# Supplied material
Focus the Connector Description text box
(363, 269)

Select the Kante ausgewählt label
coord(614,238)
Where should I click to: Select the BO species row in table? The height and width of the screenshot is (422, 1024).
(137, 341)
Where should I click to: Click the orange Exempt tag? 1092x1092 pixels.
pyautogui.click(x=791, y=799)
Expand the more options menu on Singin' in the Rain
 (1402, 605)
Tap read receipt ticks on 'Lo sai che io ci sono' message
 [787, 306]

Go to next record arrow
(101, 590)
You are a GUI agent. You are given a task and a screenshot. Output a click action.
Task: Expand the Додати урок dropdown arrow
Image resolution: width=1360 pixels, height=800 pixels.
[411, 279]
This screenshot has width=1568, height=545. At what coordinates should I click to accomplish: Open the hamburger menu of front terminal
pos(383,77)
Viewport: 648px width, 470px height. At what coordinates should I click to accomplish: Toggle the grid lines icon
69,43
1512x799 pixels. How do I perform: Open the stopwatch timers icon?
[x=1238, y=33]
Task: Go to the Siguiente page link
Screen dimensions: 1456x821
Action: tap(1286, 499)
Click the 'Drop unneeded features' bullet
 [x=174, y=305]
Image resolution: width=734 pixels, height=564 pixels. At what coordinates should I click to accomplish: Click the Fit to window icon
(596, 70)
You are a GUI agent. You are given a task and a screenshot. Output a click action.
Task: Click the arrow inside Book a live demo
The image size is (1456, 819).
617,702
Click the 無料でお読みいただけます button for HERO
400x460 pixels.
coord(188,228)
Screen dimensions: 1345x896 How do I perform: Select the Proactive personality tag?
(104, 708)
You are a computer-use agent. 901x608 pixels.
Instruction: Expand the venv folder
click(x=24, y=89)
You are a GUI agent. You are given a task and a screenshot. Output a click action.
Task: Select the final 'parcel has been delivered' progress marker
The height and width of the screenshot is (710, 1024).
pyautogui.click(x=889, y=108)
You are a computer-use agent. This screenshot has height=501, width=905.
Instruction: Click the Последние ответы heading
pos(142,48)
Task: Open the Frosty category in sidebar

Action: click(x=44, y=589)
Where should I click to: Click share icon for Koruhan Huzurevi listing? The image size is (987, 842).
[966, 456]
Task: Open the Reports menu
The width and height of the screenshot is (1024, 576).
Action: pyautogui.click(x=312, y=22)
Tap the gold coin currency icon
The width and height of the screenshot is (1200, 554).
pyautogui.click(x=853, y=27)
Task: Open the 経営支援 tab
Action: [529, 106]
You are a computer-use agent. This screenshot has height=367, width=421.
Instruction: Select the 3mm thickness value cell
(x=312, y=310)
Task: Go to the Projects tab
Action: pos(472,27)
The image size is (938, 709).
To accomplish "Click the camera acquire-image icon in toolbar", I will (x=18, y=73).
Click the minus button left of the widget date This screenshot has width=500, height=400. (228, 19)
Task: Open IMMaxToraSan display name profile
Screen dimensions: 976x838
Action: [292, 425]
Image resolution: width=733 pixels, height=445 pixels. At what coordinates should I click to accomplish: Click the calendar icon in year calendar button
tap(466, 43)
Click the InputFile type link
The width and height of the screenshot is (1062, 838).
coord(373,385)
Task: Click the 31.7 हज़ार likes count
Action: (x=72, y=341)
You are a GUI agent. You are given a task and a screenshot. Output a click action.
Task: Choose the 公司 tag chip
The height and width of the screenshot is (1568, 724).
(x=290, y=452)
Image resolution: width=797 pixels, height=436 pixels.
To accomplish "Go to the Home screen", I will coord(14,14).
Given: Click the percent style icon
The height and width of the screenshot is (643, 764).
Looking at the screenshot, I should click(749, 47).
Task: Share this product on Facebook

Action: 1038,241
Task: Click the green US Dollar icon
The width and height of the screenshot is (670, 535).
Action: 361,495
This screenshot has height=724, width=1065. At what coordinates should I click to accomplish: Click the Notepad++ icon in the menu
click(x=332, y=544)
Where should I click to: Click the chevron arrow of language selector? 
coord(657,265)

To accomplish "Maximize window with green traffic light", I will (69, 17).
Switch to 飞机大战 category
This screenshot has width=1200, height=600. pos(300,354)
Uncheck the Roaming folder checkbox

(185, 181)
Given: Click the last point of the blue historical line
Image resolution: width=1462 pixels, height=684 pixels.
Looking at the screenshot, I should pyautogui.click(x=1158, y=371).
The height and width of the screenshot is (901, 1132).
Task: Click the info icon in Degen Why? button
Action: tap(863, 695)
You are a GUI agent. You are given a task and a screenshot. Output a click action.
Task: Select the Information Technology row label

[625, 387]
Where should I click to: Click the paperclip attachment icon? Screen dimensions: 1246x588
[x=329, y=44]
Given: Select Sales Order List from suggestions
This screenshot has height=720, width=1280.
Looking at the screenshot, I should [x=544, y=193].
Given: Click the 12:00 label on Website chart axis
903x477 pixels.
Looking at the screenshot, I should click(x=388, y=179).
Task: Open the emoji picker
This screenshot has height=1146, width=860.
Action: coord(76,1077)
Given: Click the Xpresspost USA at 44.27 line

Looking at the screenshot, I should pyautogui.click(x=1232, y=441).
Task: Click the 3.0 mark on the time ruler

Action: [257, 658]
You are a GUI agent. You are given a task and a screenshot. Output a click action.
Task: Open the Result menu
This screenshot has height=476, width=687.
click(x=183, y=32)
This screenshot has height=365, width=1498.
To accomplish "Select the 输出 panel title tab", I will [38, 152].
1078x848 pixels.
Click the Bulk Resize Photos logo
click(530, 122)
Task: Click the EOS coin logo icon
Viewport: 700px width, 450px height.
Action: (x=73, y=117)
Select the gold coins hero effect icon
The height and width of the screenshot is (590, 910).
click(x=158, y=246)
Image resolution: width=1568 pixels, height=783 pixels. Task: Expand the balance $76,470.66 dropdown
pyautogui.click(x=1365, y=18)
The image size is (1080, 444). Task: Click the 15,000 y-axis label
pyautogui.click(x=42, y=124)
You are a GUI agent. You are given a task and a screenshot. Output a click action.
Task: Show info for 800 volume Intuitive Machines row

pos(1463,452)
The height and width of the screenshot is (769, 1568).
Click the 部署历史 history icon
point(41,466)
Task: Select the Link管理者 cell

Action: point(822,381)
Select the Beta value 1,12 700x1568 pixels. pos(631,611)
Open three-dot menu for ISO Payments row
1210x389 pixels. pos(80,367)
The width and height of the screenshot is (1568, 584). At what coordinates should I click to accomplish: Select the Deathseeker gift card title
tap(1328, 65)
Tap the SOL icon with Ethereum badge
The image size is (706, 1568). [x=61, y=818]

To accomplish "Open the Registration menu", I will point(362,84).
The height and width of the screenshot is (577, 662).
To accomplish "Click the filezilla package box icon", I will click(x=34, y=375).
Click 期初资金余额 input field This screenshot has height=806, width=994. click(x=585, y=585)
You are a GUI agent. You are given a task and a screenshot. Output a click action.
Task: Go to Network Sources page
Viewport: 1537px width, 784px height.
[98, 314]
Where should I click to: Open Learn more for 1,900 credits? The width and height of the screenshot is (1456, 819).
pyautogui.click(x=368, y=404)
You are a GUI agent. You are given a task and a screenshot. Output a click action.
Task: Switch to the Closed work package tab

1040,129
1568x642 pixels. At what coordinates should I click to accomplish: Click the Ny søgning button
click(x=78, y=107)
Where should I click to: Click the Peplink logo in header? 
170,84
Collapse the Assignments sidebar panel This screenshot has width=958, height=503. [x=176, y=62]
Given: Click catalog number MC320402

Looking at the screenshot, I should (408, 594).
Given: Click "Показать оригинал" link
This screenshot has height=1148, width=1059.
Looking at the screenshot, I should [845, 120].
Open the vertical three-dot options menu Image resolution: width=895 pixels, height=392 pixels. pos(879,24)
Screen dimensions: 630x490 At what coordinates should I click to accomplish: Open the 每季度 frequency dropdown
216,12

# What is asked
Please repeat the records from the line with "Click the 'Drop unneeded features' bullet" up to and including the line with "Action: click(x=44, y=589)".

# Solution below
Click the 'Drop unneeded features' bullet
 [x=174, y=305]
Image resolution: width=734 pixels, height=564 pixels. At what coordinates should I click to accomplish: Click the Fit to window icon
(596, 70)
You are a GUI agent. You are given a task and a screenshot. Output a click action.
Task: Click the arrow inside Book a live demo
The image size is (1456, 819).
617,702
Click the 無料でお読みいただけます button for HERO
400x460 pixels.
coord(188,228)
Screen dimensions: 1345x896 How do I perform: Select the Proactive personality tag?
(104, 708)
You are a computer-use agent. 901x608 pixels.
Instruction: Expand the venv folder
click(x=24, y=89)
You are a GUI agent. You are given a task and a screenshot. Output a click action.
Task: Select the final 'parcel has been delivered' progress marker
The height and width of the screenshot is (710, 1024).
pyautogui.click(x=889, y=108)
You are a computer-use agent. This screenshot has height=501, width=905.
Instruction: Click the Последние ответы heading
pos(142,48)
Task: Open the Frosty category in sidebar

Action: click(x=44, y=589)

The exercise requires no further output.